Saturday, April 21, 2012

Internet Speeds of the 90's Would Kill Me Today

I had some sort of 90's flashback yesterday. I was trying to download this ungodly large file. Like, double-digit gigabytes large.* The download feels like it's dragging. I feel inordinately impatient. The speed is going at 2 mb/s or something. The percent downloaded goes up by one every five minutes or so. I want to smash watermelons with a sledgehammer. I want to die.

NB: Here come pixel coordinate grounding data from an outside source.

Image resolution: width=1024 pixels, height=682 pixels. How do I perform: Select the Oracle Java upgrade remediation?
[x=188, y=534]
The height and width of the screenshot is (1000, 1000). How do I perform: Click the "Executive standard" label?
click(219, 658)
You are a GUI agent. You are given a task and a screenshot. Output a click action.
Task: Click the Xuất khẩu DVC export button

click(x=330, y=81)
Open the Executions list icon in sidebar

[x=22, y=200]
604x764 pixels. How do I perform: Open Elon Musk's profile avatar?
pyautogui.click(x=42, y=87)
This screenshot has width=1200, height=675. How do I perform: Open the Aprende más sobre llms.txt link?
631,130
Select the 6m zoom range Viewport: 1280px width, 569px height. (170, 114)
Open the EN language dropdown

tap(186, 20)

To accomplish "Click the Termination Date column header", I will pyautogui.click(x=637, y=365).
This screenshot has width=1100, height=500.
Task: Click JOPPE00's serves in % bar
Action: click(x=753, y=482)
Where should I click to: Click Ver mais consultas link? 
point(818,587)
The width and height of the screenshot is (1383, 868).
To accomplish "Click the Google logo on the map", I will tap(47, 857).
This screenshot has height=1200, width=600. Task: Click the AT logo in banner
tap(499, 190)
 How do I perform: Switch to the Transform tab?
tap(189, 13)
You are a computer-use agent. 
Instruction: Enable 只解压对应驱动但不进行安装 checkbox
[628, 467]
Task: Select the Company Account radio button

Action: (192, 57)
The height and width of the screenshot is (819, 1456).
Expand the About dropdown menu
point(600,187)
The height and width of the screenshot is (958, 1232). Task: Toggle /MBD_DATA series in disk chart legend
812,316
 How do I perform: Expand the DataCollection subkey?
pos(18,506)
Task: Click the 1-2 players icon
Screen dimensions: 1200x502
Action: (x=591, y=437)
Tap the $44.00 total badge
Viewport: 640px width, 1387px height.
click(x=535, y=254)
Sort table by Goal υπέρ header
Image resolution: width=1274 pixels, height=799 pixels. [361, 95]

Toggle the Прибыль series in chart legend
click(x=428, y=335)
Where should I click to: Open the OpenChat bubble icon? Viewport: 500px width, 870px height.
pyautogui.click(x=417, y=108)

Then I have my 90's flashback. I remember sitting at my crazy old corner desk back in the day (that thing is STILL in the same spot, but now it's got a bunch of junk on it, and occasionally I gaze in at the poor thing like a long forgotten toy from my childhood). I grew up during dial-up. I knew the tune of the dial-up modem like I knew all the words to every stupid Britney Spears song. I could've sung the aria of the "Dial-Up Modem Opera" true and clear, if it was possible for human vocal chords to actually make those sounds. As soon as the modem made a funny noise during its song-and-dance ritual of connecting to the internet, I froze, like a deer in headlights. I loathed that moment. When the modem finished its beeping, whooshing tune and I found myself connected to the world wide web, all was right with the world.**

I remember trying to illegally download the newest Backstreet Boys song, "Larger than Life." I couldn't buy the CD because I was a freaking kid and nobody would buy it for me. But I needed that song in my life more than I needed all my posters of Zac Hanson taped to my closet doors. The file was probably a few megabytes in size, unlike songs now with their epic sound quality weighing in at 9 mb or more. So let's say it was a 3 mb song. It took hours. Literally two hours at least. I bet that was one of the happiest moments in my life, when that song finally downloaded and I listened to this stupid song that was for some reason my only key to happiness.

So I'm looking at this 30 gb file I'm downloading now. It has 30 minutes or so left. It's going at about 2.5 mb/s now. That old Backstreet Boys song would have downloaded in a single second today.


* No it's not porn you fools.
** I'm not like, obsessed with the internet or anything. Like, come on, guys.

Monday, April 9, 2012

The Dumbest Moment of My Entire Life

It's Easter Sunday. I walk out to the kitchen to survey the progress of the ham in the oven, because a good ham is the way to my heart. Forget diamond rings. Can you make a good ham? Maybe we'll end up alright.

Anyway, I peek at this ham like the dad in A Christmas Story. I actually stick my hand in the oven in order to pry off one of the end slices, and my mother's pork senses activate in the other room. Just as the skin is melting off my fingers and I'm about to dislodge a delicious slice of sweet honey ham, I hear "ASHLEY GET YOUR HANDS OFF OF THE HAM."

Then I look up at the oven. It says 2:33 left, and I cry a little inside at having to wait another two and a half hours. The turkeys that are usually running around through the backyard are probably laughing their asses off at me. I trudge dejectedly out of the kitchen.

I come back later in search of a crescent roll, and I happen to glance at the oven again. The display now says 3:17. I stand for a moment, crescent roll sticking out of my mouth, completely flabbergasted. I chew the last of the crescent. I take a step out of the kitchen to find my mother's eyes already on me, just waiting to yell at me for getting at the ham again.

And then it happens. The confused expression is still on my face. I glance back at the oven. Then I say the dumbest thing I've ever said in my entire life.

"Why does the time left for the ham keep going up?"

She stares at me. Then I get it. Instantly I get it. But it's too late. The damage is done. This is normally something that would happen to my mother. Normally she says something ridiculous and I get to make fun of her for the next hour. And she's not about to let this go. Not now, not five years from now, not when we run into my boss in public, not when she meets whoever it is that I end up marrying.

"Ashley, that's the CLOCK."

Just shoot me now. Ah well, at least the ham was a salty sweet meaty dream of juicy deliciousness.*

*Don't even say it. I know what you're thinking. Barbeque ribs, am I right?